In the event of a government shutdown, federal employees fall into one of two categories. They are either considered essential and expected to continue working without immediate pay, or they are considered non-essential and are not required to work, but they also receive no pay or firm promise of when they will resume work and receive income.
While essential employees are expected to work without pay temporarily, the government will eventually reimburse them which makes the process legal said Robert Gray, an Attorney at Gray Law Firm, S.C., said. However, this means there could be consequences.
“...to expect someone to perform at their peak and know that there isn’t a benefit at the end. I think people are going to be surprised. Services are going to be slower, services will be not available [during the shutdown],” Gray said.
The U.S. Office of Personnel Management estimates that there are approximately 14,045 federal civilian employees in Wisconsin. However, the consequences of a government shutdown extend beyond federal employees. Programs and employees deemed non-essential would also cease operation, affecting citizens who rely on them.
“Social Security folks, veterans benefits, food benefits, food pantries, all those workers are, to us, essential.

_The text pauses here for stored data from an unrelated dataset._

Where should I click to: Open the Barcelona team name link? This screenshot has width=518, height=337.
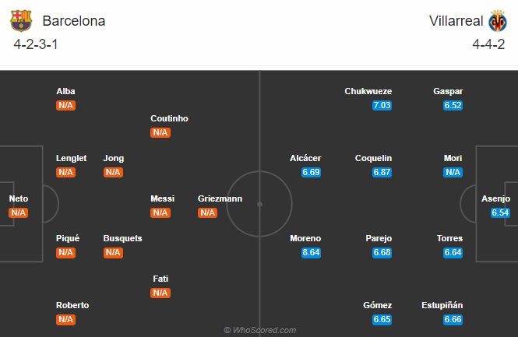tap(74, 21)
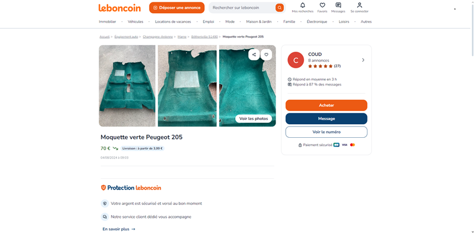
Task: Follow the En savoir plus link
Action: coord(119,229)
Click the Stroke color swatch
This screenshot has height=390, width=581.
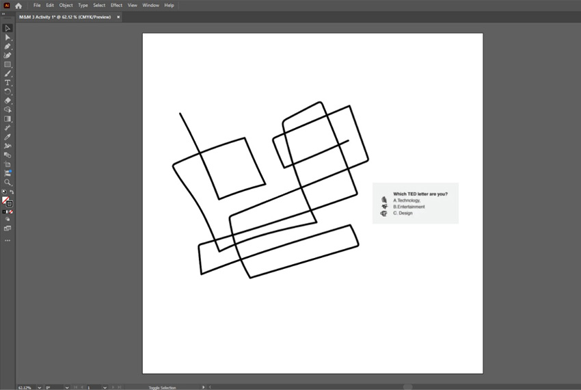10,204
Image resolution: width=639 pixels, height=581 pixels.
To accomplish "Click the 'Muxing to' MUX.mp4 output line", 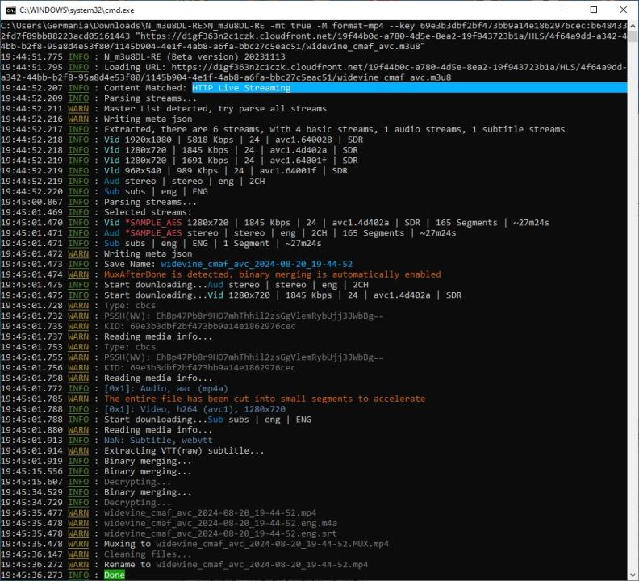I will click(246, 544).
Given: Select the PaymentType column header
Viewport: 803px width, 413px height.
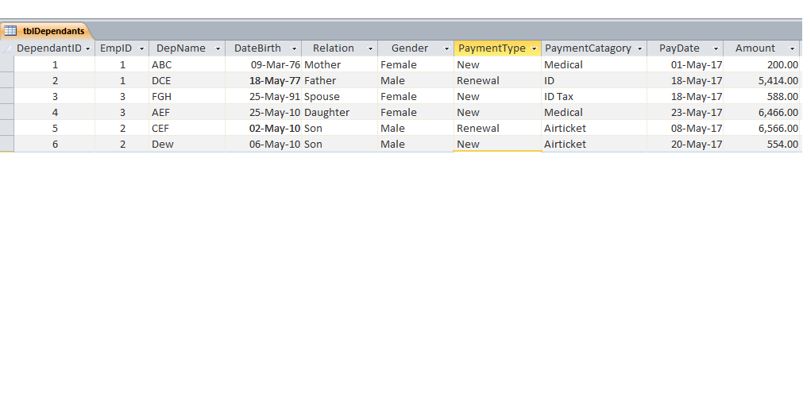Looking at the screenshot, I should click(x=492, y=48).
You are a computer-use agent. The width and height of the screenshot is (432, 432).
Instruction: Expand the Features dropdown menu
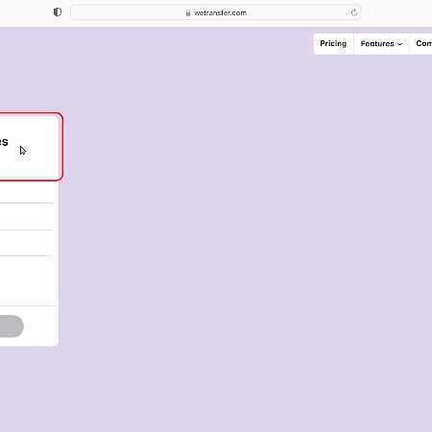pos(381,43)
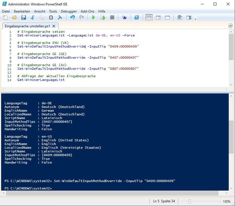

But if they’re not getting paid, how can they keep their households going?” Gray said.
Central Wisconsin would likely be somewhat sheltered from the impact of a government shutdown but other parts could see more impacts said Blakeman.
“The impact will be relatively minor, [because] the Federal workforce in the Wausau area is less than 1% of the total workforce. Same in Stevens Point and over in Wood County. A handful of federal employees in central Wisconsin might be furloughed, but it really will have a minimal impact on the overall economy. There are some counties like Iron County up on the Michigan-Wisconsin border, where about 5% of the area workforce is federal. That might see more of an impact,” he said.
Blakeman believes that political pressure, particularly with an upcoming election next year, will likely lead to a quicker resolution if a shutdown occurs compared to previous shutdowns. He states, “I think Congress will actually do the right thing and fund the government fairly quickly. But it’s economically painful for those employees who are temporarily let go.”
The ongoing struggle surrounding government funding has led experts to question the entire process and call for change.
“This isn’t how we should be doing the budgetary process,” Blakeman said.